Collection entries

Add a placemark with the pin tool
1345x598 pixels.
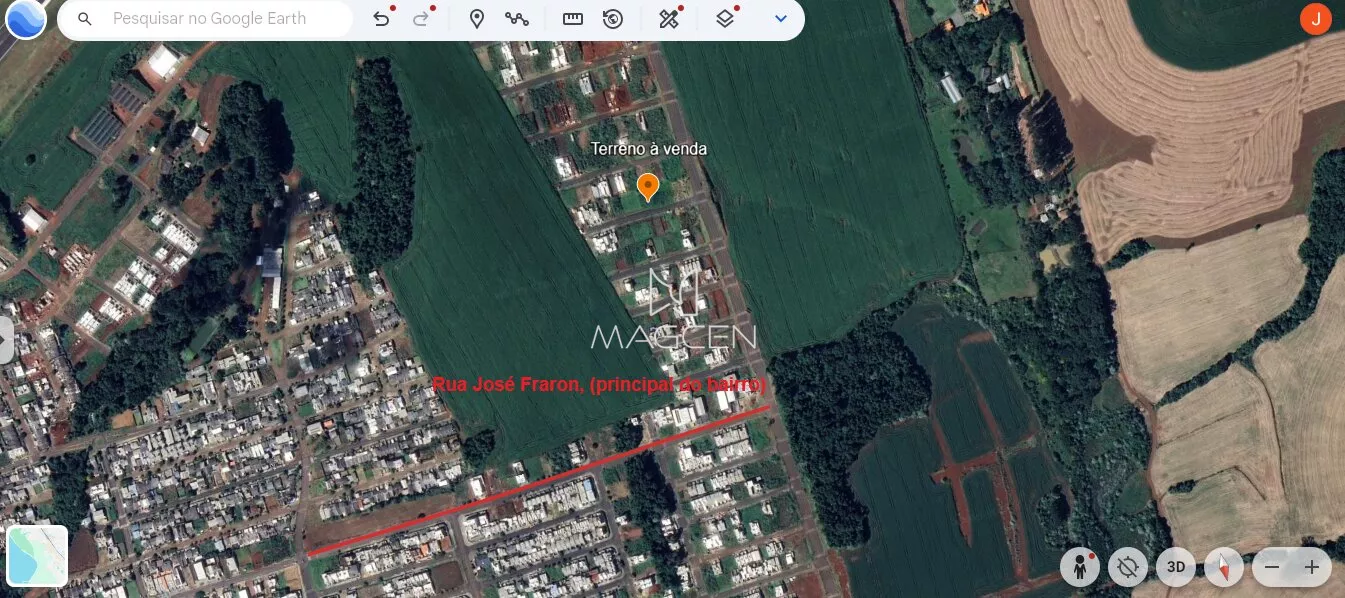coord(477,19)
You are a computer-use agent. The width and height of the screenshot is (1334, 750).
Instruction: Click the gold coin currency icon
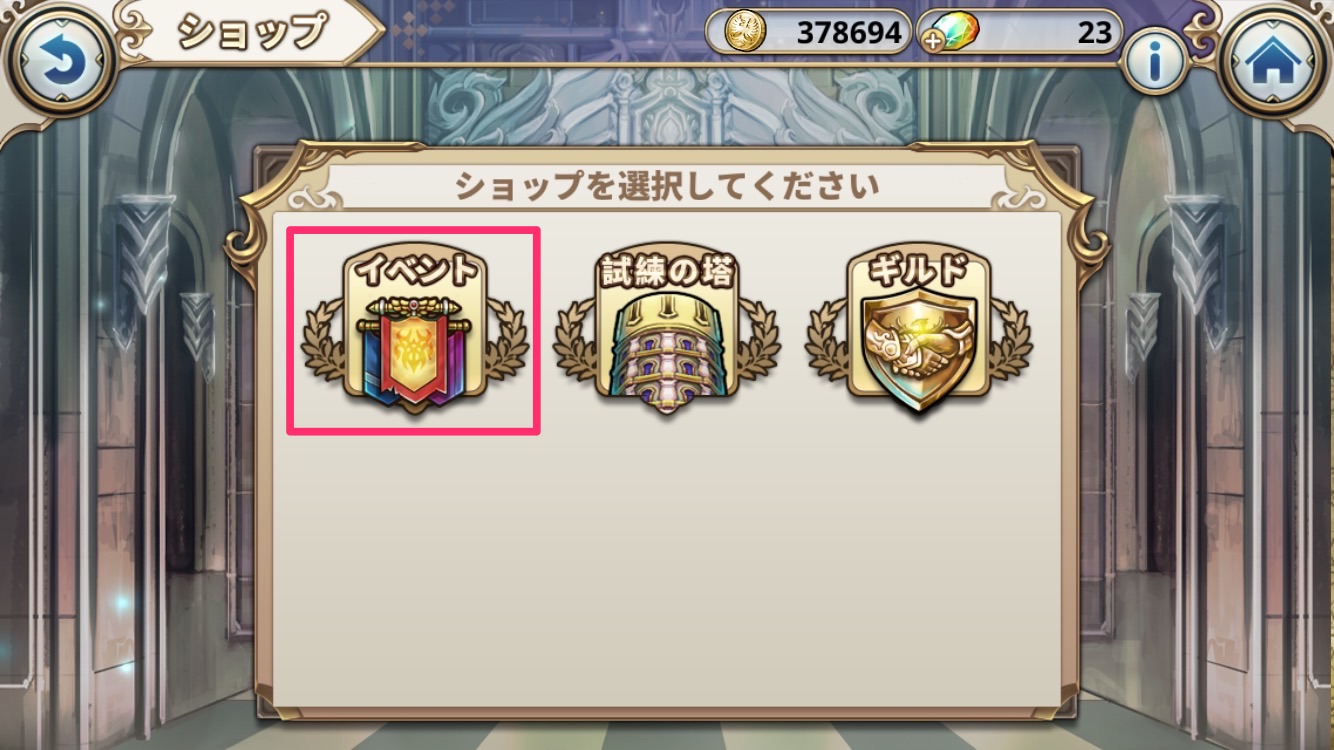pos(745,32)
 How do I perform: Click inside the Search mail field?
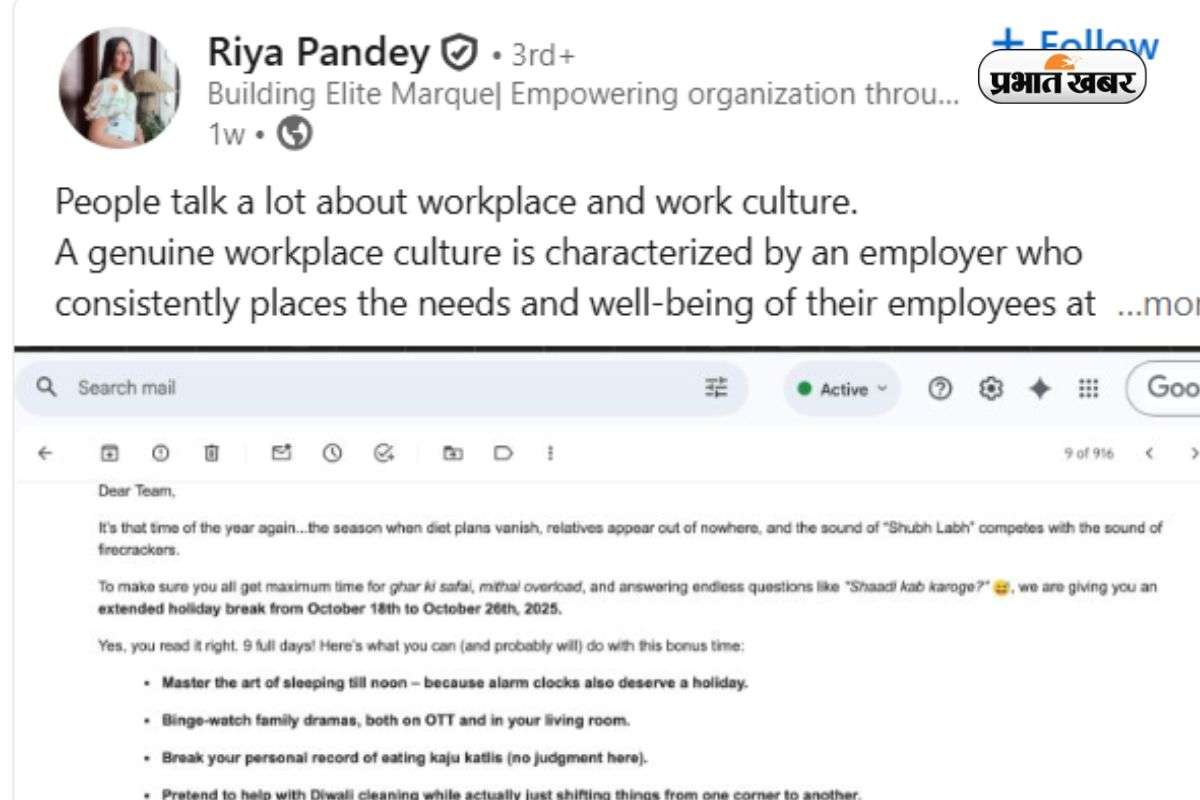(x=127, y=388)
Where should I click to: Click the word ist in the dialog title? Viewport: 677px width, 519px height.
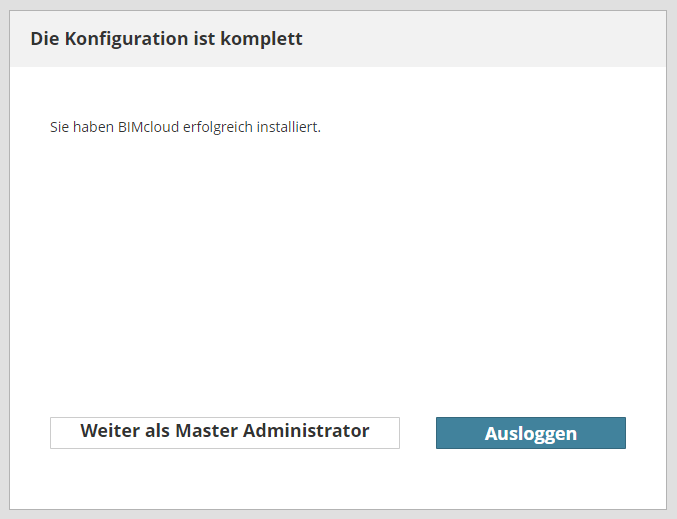tap(206, 39)
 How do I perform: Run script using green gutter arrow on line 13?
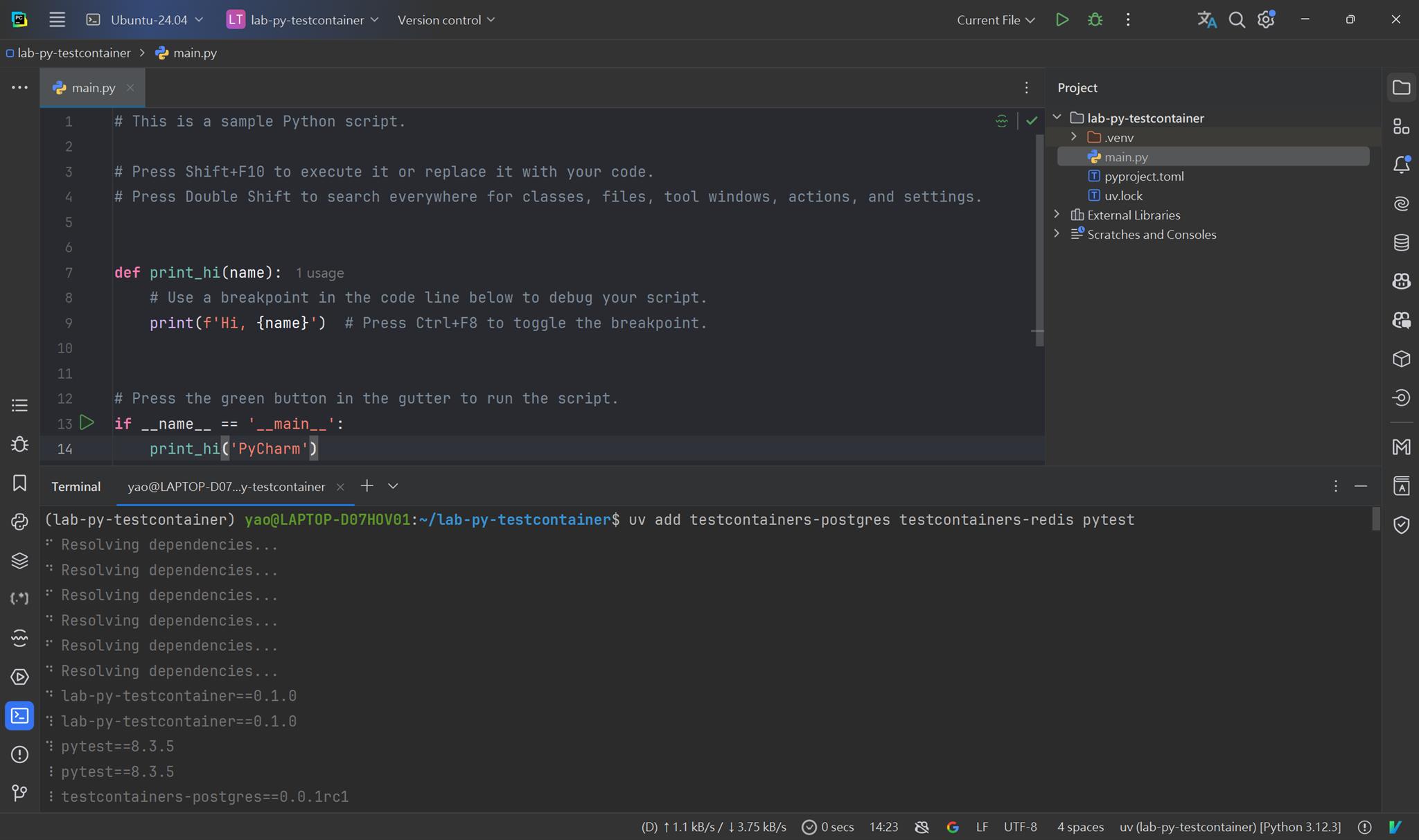click(x=87, y=422)
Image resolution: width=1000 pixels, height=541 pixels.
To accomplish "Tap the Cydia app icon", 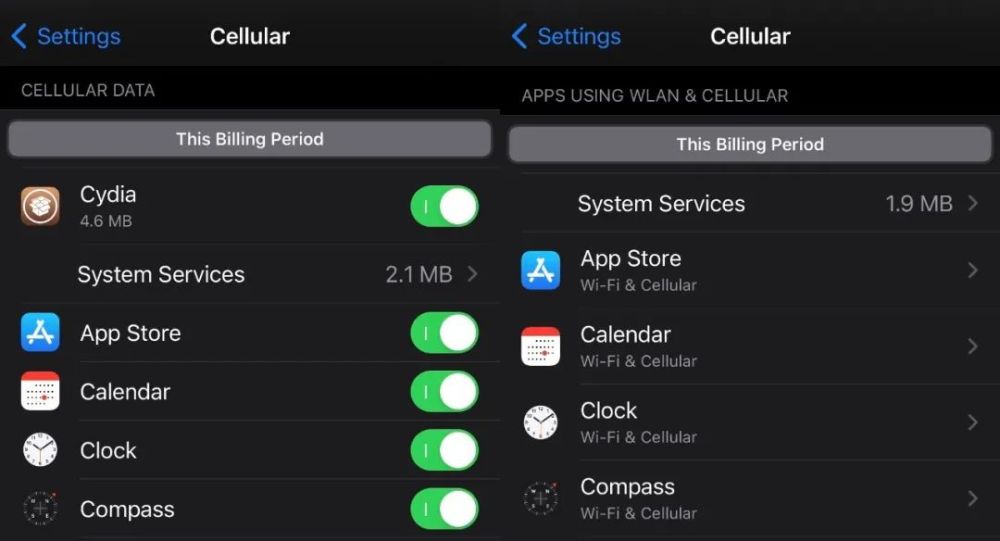I will click(40, 206).
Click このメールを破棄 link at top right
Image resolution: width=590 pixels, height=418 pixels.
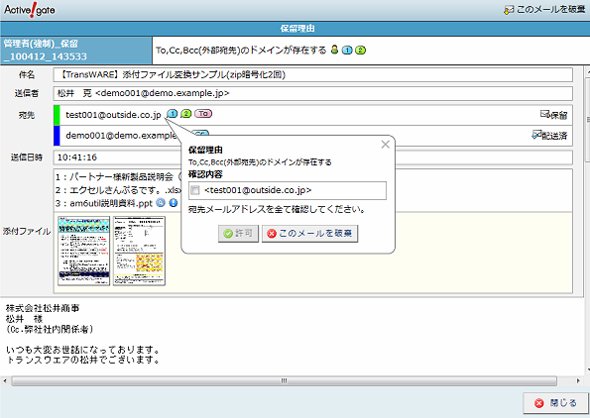pyautogui.click(x=544, y=10)
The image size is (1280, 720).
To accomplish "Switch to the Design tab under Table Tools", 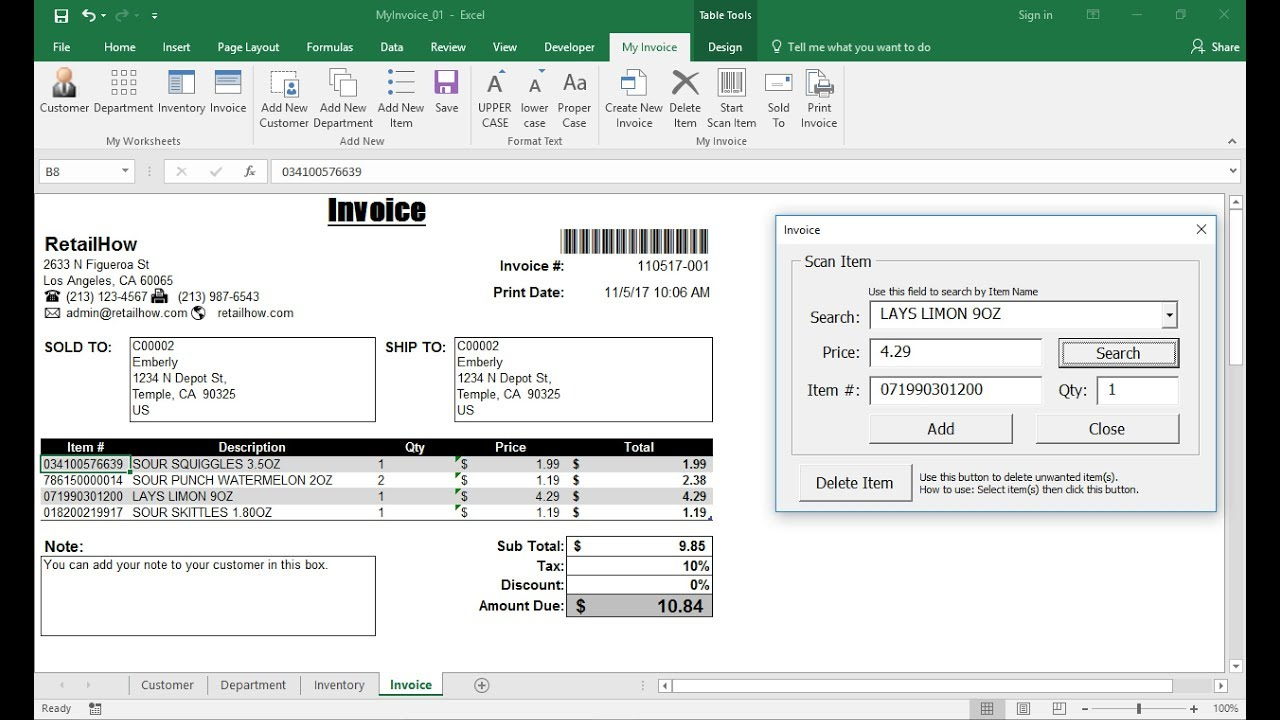I will [x=725, y=47].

EXERCISE BRIEF:
Output must match the lines from the start of the records above through the line that contains "Image resolution: width=1000", exactly and with every picture removed.

EXERCISE RESPONSE:
Add a placemark with the pin tool
1345x598 pixels.
coord(477,19)
You are a computer-use agent. The width and height of the screenshot is (1334, 750).
Instruction: Click the gold coin currency icon
pos(745,32)
 How do I perform: Click inside the Search mail field?
(x=127, y=388)
Where should I click to: Click the word ist in the dialog title? Viewport: 677px width, 519px height.
tap(206, 39)
 How do I perform: Run script using green gutter arrow on line 13?
click(x=87, y=422)
Image resolution: width=1000 pixels, height=541 pixels.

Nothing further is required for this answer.